In truth, coverage today is focused primarily on people, rather than diseases, and upon arrival at a hospital, patients are often faced with unexpected wait periods or a surprising number of issues their policy does not cover. For example, pre-existing diseases or any out-patient procedure/treatments are not covered, while pregnancy or maternal care are covered only to a limited extent.

Success will require a proactive approach to capturing new customers.

Priority 2:
Building an appropriate pricing structure: Across all levels of the population, people are beginning to understand that insurance is a necessary step to ensuring the affordability of better standards of care. This has resulted in a relatively high “willingness to pay”. The onus, then, is on health insurance companies to build relevant, appropriate pricing models.

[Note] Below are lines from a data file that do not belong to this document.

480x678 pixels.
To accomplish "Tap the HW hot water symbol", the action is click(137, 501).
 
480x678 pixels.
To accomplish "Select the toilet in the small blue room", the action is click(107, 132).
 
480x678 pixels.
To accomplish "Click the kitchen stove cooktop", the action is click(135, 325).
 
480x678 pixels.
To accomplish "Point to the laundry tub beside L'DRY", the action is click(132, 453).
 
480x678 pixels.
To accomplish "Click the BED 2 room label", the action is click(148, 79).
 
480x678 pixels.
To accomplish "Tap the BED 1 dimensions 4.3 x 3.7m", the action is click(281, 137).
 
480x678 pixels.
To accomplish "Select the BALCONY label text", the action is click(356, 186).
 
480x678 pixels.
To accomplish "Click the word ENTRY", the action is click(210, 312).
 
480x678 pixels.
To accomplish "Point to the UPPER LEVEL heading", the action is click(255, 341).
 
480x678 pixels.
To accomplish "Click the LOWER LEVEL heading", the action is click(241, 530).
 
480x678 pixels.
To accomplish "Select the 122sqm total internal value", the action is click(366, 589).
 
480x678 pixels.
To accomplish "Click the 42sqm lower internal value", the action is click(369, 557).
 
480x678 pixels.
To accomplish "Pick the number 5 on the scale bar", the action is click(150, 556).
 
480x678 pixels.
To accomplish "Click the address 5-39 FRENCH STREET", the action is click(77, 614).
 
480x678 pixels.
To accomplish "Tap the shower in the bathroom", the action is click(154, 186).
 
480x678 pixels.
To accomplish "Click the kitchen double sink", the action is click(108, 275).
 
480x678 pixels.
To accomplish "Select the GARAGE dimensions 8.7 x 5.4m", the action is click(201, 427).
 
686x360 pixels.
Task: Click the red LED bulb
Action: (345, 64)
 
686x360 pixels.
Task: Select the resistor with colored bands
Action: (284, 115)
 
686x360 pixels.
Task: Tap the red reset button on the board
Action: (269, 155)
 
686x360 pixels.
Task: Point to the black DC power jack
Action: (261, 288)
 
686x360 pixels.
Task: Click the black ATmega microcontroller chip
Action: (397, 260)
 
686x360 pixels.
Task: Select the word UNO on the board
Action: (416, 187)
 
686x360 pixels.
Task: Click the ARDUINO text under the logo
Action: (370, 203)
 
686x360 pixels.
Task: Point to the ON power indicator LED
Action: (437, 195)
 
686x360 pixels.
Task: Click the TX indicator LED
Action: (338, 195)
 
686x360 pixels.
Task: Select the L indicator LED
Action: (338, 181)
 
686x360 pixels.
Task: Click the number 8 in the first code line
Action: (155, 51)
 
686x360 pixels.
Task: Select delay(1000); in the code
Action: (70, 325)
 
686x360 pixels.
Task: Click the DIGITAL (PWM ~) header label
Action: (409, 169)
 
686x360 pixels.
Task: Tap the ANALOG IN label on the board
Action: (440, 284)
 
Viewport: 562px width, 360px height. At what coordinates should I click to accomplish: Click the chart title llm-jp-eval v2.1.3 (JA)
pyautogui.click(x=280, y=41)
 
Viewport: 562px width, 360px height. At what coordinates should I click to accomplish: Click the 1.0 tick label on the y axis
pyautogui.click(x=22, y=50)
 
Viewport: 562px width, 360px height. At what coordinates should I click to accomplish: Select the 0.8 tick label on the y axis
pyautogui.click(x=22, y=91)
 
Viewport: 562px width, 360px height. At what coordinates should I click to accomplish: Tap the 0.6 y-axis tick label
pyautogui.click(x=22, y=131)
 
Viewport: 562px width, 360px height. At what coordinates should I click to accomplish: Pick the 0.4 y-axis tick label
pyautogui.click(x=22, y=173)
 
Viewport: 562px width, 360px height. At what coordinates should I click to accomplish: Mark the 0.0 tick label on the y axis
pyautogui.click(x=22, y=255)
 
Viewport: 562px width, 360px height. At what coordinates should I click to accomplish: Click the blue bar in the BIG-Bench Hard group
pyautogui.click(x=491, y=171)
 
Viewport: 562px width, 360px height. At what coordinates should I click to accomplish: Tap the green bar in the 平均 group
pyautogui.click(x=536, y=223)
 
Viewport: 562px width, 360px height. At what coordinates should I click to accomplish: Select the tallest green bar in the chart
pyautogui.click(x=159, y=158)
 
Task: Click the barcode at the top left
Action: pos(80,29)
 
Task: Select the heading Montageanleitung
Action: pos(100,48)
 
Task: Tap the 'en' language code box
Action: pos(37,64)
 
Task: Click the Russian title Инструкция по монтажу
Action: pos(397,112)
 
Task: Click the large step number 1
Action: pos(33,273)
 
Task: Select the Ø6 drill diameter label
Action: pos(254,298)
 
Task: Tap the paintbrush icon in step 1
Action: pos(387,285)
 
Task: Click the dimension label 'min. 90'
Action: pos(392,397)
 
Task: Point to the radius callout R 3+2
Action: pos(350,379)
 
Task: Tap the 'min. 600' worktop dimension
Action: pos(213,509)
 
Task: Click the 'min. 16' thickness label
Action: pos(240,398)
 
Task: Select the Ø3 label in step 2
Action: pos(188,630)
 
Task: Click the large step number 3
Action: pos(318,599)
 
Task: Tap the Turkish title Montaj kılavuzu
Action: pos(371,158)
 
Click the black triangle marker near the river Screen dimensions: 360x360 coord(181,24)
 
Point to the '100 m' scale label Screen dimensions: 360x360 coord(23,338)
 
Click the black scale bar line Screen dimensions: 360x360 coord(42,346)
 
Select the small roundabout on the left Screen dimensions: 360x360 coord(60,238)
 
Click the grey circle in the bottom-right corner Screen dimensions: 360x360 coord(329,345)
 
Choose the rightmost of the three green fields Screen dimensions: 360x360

A critical obstacle in the development of better pricing structures is the lack of reliable data. Unfortunately, pan-India data has not been available until quite recently. Companies, then, have been forced to reference data from other markets in the design and pricing of their products.

Not surprisingly, this has contributed to faulty pricing and staggering losses, which in turn have weakened the appetite for many players to venture into new product categories ( outpatient care, long-term care, disease-based). Companies will need to invest in a more in-depth, data-driven understanding of the Indian healthcare market.

Priority 3:
Stabilising and legitimising the claims process: Health insurance companies today (across all segments) are burdened with inconsistent relationships with unregulated stakeholders -- from providers to patients.

The Secretary-General of the General Insurance Council estimates that 15 per cent of insurance claims processed in India are fraudulent (patient fraud, inflated medical bills, underwriting lapses, process gaps, and so on). Even more shocking is the estimate that around Rs 800 crore is lost on inaccurate or falsified claims – every year.

Such losses stem from different causes. There is no standardised methodology among care providers for inputting claims and classifying expenditures, and treatments and services are recorded without any common rubric or reference.

Furthermore, as there is no governing body in India to regulate fraud or malpractice (such as the Health Insurance Portability and Accountability Act in the US, which has made insurance fraud a criminal offense), there are no systemic incentives for compliance.
Moving Forward

Both, existing and new players need to acknowledge that there is huge gap between the objective of universal health insurance in India and the current state.

Ultimately, such a gap stems from an overall lack of understanding on the part of insurers to understand their customer and – ultimately – build relevant, and profitable, products.

Without doubt, the industry needs a careful balance of stabilisation and innovation across the board as well as a continued focus on managing public perception. Efforts are also needed to consolidate data across stakeholders and transform it into accurate, actionable information and customer-focused products.